In 2008 I made the goal to drink more water as I dehydrate easily, and I achieved that. I quit eating popcorn because of the risks to my health and I have followed that even though I desperately love popcorn at the movies. I have largely given up potato chips in favour of brown rice and multigrain chips. I switched from 1% milk to skim milk, and have added low-calorie soy milk to my cereal, coffee, and chai teas. Soft-cooked oatmeal with my own spices, brown sugar or cane sugar and frozen or fresh fruit instead of instant oatmeal packets. Brown rice instead of white rice. Raw, organic, unbleached sugar instead of refined white sugar. Whole grain breads instead of white bread. More salad and vegetables to keep my vitamin intake up and keep that "full" feeling, and taking my damn vitamins in the first place.

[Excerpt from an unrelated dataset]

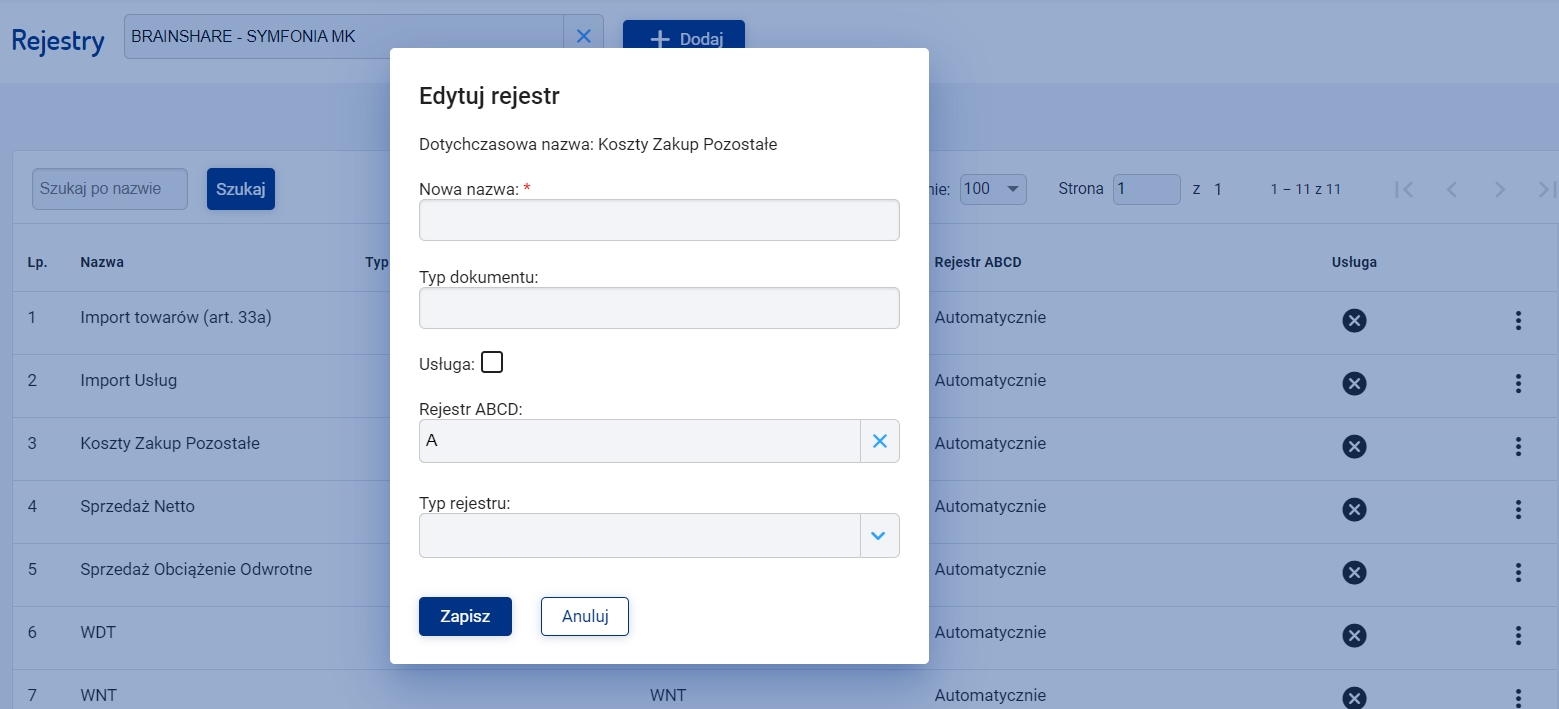The width and height of the screenshot is (1559, 709).
Task: Go to next page arrow
Action: (x=1499, y=189)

But I've also become more adventurous in my recipes, and have embraced Indian and Thai flavours instead of the usual "Western Chinese" recipes loaded with salt and sugar. A few hot pepper flakes and spices to stimulate metabolism and make portion control easier. Lentils and beans, couscous, and falafel instead of potatoes. Whole wheat pasta and vegetables in my pasta sauce. And the days when I know vegetables could be difficult on my digestion there is always tomato juice and V-8 juices. Sparkling water with lemon and lime instead of sodas. Fruit and yogurt instead of pie and ice cream. And of course I want to cook more, bake more, learn to bake my own bread, and make my own frozen yogurt and gelato using my ice cream maker. And put my crock pot to good use.
I wanted a Wii Fit to encourage me to practice my yoga at home instead of a once-a-week class, and next week I am returning to my local Curves to rebuild my muscle tone and stamina. And when the weather gets better I want to spend more days at the driving range even if I'm not up to a whole round of golf. Also because I just love hitting with my driver and watching that ball sail up to 300 yards and think to myself, "Wow, did I hit that ball that far?" and impress my boss who has been my golf coach since I said I wouldn't mind to try playing.
But the new year isn't just about food and exercise, it's also about creativity and completing things that have been started or are merely ideas in my head. That means cleaning up my workspace/knitting space/yoga space. Getting rid of the things I haven't needed/wanted/looked for in three months or more. That's the biggest job, but it can be done, even just a little at a time. But that's the way everything can change, just a little at a time, and build on the steps that have been achieved towards the larger goal. And that's the key to tackling any big goal. First step: purge. Clothes, papers, knick-knacks, books we won't read again, get rid of the "beauty" products I no longer use that are taking up too much space. I may even purge shoes.
I knit obsessively and need to practice using my spinning wheel to create my own yarns. I buy more Canadian-made yarns and indie-dyer yarns to support creative women whom I respect and who have great talent for mixing colours. I want to knit more for other people and encourage more people to explore their own creativity and their crafty sides. I want to embroider more, given that there are very cool embroidery stencils to bridge the old-fashioned practice of embroidering home linens with modern and exciting patterns. I want to learn needle felting.I want to sew more, I can't justify spending the money on clothes that I can save by sewing them myself. I want to sew the ultimate knitting bag and a knitting needle roll to keep all my good and favourite needles in one place. I want to paint more; I know there is a painting in me that needs to come out, and practice will set that painting free. With the money I save on not taking my local yoga class I plan to take an oil painting class to explore my abstract side. I want to try freeform crochet and see where it can take me. I want to dye my own yarns because painting on canvas can be translated to painting on yarn. I want to open an Etsy shop for my jewelry and creative items. I want to attend craft fairs and create incredible knitwear that people will ooh and aah over. Socks, fingerless gloves, finger gloves, jewelry, and stitch markers.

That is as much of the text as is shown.